INSTRUCTIONS FOR THE TASK: Output exactly the lines from the one with "Where should I click to: Select the blue" through the last line of the data below, both included, and nothing more.

Start of DATASET EXTRACT

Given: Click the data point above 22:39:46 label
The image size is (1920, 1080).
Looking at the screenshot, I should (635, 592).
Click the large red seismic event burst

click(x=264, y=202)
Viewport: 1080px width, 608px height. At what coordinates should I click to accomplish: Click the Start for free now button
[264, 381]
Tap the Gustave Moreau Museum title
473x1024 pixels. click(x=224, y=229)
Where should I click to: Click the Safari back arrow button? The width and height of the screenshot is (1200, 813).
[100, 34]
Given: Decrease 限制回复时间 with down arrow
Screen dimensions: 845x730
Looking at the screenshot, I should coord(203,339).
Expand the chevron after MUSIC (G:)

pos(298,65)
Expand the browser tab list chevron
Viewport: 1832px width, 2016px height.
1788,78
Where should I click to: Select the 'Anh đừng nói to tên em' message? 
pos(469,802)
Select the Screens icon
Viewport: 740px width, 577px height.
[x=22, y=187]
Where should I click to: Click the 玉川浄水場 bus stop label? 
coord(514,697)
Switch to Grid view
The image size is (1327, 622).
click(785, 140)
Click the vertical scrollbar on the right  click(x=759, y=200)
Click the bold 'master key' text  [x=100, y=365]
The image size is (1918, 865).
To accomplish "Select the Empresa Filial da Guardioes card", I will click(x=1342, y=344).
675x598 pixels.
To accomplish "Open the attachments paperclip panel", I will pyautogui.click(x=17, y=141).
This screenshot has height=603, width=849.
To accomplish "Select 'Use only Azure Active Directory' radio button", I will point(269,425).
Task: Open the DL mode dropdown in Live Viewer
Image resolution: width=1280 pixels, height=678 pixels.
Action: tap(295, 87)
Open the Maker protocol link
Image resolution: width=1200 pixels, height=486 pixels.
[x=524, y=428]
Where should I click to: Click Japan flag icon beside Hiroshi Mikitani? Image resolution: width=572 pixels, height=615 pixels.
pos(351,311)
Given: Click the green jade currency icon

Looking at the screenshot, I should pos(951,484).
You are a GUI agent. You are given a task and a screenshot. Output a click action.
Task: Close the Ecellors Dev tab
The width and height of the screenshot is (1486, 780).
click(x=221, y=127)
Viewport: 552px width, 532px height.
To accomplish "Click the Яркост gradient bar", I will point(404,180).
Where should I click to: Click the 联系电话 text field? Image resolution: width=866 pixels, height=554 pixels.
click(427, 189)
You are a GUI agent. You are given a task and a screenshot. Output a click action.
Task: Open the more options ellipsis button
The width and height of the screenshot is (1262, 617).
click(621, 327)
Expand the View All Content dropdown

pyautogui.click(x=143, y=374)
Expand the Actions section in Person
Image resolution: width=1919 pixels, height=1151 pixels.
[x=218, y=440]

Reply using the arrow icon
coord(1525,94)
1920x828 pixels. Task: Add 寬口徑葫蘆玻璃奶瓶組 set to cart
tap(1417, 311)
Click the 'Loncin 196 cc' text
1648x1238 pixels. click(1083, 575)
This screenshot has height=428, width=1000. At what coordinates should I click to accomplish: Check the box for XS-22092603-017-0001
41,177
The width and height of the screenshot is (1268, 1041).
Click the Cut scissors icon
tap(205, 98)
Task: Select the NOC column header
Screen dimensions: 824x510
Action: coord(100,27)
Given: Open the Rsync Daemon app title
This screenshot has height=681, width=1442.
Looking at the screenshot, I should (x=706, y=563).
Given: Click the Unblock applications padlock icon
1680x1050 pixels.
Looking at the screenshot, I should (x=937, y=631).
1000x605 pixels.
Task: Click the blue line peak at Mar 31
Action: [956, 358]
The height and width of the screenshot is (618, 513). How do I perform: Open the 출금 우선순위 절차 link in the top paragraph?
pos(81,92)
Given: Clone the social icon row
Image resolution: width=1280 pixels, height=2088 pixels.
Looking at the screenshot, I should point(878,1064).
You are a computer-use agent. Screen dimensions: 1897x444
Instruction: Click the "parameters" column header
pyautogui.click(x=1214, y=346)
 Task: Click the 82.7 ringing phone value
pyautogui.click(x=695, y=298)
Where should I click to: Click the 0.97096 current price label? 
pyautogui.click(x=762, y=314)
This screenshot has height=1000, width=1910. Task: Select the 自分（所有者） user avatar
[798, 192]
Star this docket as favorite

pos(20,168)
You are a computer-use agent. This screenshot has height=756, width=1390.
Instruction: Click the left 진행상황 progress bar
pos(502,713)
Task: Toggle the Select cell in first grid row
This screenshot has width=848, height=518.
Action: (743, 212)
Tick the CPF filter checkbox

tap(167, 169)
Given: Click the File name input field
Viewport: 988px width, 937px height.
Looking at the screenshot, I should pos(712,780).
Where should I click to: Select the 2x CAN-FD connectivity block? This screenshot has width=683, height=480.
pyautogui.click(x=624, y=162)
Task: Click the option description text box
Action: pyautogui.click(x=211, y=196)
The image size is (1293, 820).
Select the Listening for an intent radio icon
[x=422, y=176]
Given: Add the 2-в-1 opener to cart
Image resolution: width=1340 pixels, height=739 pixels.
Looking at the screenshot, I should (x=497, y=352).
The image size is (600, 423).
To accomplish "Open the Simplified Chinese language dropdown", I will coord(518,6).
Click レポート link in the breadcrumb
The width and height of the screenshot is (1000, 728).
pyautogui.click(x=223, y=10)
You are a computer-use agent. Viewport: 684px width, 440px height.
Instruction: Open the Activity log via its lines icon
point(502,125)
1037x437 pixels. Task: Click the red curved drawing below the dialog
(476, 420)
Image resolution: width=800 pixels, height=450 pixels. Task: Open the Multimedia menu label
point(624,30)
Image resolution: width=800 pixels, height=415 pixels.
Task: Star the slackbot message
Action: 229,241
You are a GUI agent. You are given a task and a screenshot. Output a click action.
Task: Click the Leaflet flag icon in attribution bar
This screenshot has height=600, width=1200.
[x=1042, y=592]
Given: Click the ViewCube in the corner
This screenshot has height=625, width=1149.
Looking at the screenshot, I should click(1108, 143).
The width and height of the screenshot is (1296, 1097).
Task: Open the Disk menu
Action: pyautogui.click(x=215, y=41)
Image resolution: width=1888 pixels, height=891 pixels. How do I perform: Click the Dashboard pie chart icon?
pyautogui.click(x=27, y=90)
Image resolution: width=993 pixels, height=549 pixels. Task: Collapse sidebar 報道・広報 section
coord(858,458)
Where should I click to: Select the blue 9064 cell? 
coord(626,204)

End of DATASET EXTRACT

RESULT BELOW:
Where should I click to: Select the blue 9064 cell? 
coord(626,204)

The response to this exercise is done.